DIRECTION » Turn everything below, from the line containing "Bílý (166, 980)" down to the line containing "Spiced (150, 263)", into a JSON list of strings with one string per line, leaving out any blank lines.

INPUT DATA »

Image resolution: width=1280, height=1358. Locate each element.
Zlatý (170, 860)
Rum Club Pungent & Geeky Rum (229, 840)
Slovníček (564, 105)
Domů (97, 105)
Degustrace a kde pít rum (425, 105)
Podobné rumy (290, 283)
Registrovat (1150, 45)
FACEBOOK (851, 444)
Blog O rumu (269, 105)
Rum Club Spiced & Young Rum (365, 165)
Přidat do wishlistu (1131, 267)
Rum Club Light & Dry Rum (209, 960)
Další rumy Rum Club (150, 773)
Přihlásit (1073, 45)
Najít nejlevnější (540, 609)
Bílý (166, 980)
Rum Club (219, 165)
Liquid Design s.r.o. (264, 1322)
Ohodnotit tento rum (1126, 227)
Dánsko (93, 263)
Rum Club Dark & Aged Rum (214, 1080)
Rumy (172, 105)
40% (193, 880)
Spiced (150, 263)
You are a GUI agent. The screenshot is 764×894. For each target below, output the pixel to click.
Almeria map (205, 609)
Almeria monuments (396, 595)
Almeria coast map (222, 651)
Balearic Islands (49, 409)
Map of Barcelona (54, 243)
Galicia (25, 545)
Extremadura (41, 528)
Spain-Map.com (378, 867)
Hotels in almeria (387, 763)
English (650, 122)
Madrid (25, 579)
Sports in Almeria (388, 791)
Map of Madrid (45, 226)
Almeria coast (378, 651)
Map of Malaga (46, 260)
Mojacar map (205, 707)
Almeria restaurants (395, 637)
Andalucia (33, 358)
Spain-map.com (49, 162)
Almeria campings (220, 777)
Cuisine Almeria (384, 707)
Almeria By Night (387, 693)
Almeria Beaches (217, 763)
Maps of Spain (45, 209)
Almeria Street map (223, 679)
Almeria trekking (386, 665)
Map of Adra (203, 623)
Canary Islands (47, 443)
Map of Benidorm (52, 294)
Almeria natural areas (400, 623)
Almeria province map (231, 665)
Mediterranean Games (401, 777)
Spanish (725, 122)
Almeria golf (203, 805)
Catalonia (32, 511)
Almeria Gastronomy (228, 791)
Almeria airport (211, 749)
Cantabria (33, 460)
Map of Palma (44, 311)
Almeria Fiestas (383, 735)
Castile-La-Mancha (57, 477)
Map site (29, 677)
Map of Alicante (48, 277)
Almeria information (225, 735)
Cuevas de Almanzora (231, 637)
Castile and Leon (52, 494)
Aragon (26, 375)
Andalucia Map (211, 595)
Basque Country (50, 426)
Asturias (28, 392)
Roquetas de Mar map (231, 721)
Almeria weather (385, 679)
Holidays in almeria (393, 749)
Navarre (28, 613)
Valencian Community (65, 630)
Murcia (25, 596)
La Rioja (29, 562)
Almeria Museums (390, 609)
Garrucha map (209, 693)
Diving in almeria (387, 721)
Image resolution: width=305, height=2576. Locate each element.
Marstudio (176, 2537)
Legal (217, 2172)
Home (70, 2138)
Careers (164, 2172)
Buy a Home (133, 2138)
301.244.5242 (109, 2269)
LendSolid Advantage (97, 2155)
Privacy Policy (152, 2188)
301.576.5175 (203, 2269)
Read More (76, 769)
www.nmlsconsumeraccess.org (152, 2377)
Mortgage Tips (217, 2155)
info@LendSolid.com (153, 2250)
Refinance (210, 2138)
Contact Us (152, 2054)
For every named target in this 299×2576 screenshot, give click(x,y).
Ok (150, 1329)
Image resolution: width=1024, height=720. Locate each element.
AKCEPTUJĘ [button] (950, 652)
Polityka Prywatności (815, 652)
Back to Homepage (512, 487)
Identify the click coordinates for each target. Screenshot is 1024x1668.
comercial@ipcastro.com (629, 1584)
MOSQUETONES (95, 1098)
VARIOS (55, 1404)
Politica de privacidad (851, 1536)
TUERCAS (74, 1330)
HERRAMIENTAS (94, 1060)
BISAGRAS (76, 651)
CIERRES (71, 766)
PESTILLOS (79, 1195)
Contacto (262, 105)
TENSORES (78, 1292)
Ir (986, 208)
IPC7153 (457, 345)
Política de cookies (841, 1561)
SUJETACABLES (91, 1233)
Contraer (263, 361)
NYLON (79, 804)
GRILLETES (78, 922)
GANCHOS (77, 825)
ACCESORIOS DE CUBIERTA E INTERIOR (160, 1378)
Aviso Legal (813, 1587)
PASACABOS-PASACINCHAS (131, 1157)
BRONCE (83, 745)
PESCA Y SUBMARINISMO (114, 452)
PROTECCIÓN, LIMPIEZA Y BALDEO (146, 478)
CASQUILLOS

COMPLETE ANSWER »
[
  "Bílý (166, 980)",
  "Rum Club (219, 165)",
  "Liquid Design s.r.o. (264, 1322)",
  "Ohodnotit tento rum (1126, 227)",
  "Dánsko (93, 263)",
  "Rum Club Dark & Aged Rum (214, 1080)",
  "Rumy (172, 105)",
  "40% (193, 880)",
  "Spiced (150, 263)"
]